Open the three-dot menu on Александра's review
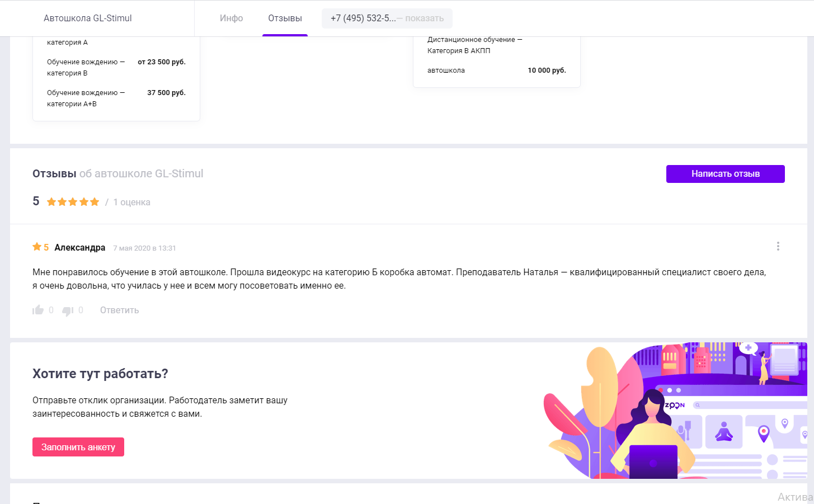 [x=778, y=247]
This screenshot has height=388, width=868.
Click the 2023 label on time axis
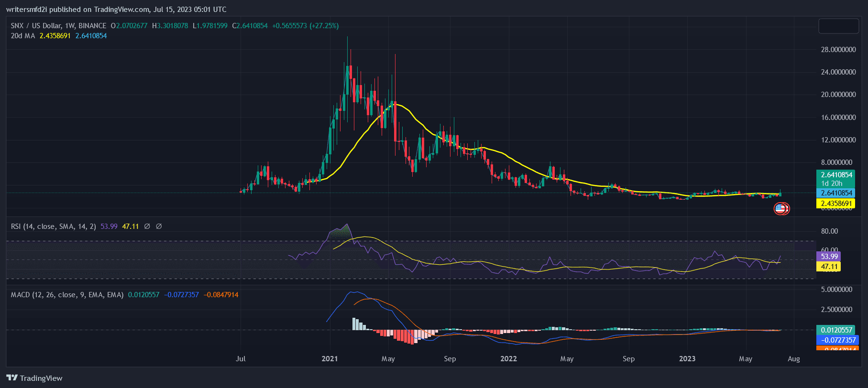tap(687, 359)
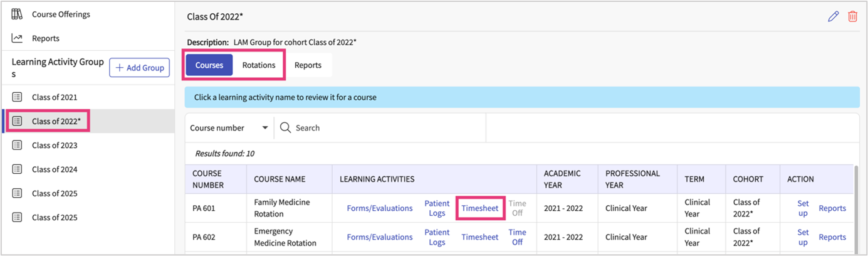Viewport: 868px width, 256px height.
Task: Click the magnifier search icon
Action: point(285,127)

■ ■ ■ ■ ■ ■ ■

* [EXERCISE INSTRUCTIONS] Repeat the entries verbatim; no pictures.

* [TASK OUTPUT]
Open the three-dot menu on Александра's review
 [x=778, y=247]
This screenshot has height=388, width=868.
Click the 2023 label on time axis
tap(687, 359)
Viewport: 868px width, 256px height.
Task: Click the magnifier search icon
Action: point(285,127)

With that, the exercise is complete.